Giving the lecture provided an opportunity to do some research on the coffin and its occupant, which we had previously loaned to a venue in Venezuela. X-rays carried out in the early 1980s revealed the mummy belonged to a woman in her 20s, but the label in the old ‘Afterlife’ gallery referred to her simply as ‘The Salford Mummy’. The label also claimed that she was ‘unnamed’. In fact, both the mummy’s brightly painted coffin and cartonnage decorations named the woman as ‘Ta-sheri-ankh’ (literally: ‘The living child’). The style of the coffin closely resembles other examples from the site of Akhmim.

Salford EA 7 – the coffin of Ta-sheri-ankh
In 1884, the French Egyptologist Gaston Maspero (1846-1916) discovered hundreds of coffins, mummies and other assorted funerary equipment at this site. Sadly, the fate of many of these mummies was to be sold to paper-making factories or used as fuel for the Egyptian National Railway(!). Fortunately, many items survived by being bought by travellers and have ended up in museums around the world. Interestingly, Ta-sheri-ankh and her coffin do not seem to have been part of this particular haul: her mummy and coffin was donated to Newport Museum in 1888 by Sir George Elliot, who acquired her in the 1870s.
The names of Ta-sheri-ankh’s parents are preserved: her father was called ‘Iret-hor-ru’ and her mother ‘Mut-hotep’, both of whom held titles in the priesthood of the god Min at Akhmim – corroborating the provenance suggested from the iconography of the coffin. It is likely – though not spelt out on her coffin – that Ta-sheri-ankh worked, like her mother, as a temple singer of Min.

The name of ‘Ta-sheri-ankh’ in hieroglyphs. The final two signs have been mixed up.
Ta-sheri-ankh had been labelled with a nebulous ‘Late Period’ date. It is difficult to be precise about dating Late Period coffins from Akhmim, because of a lack of reliable date indicators and variation between Akhmim styles and contemporary coffins made elsewhere in Egypt at the same time. However, the large size of the eyes on the coffin’s gilded mask and the fact that Ta-sheri-ankh is referred to as a ‘Hathor’ seem to indicate a date of around the beginning of the Ptolemaic Period (c. 300 BC).
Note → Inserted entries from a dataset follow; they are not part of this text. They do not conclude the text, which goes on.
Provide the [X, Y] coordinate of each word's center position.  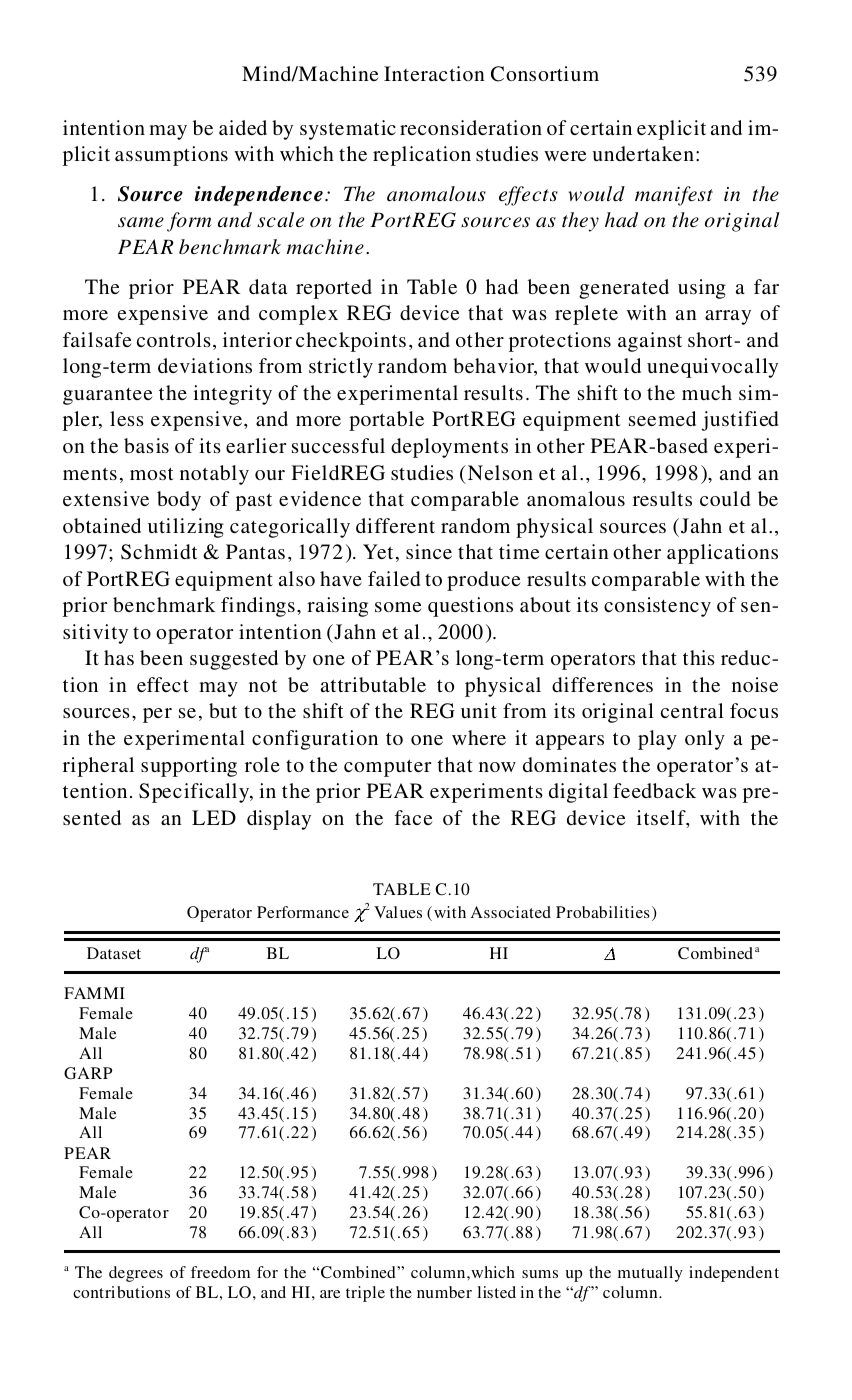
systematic [348, 130]
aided [243, 127]
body [179, 501]
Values [398, 912]
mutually [650, 1274]
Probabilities [603, 912]
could [725, 498]
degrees [136, 1274]
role [262, 764]
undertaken [643, 153]
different [395, 525]
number [444, 1292]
Further investigation of Ta-sheri-ankh’s mummy is planned, but for the moment it is satisfying to be able to refer to her by name. It was, after all, the prime Egyptian funerary wish that the name should survive after death – so Ta-sheri-ankh is lucky in comparison with so many of her contemporaries, who met a rather different fate at the end of the 19th Century.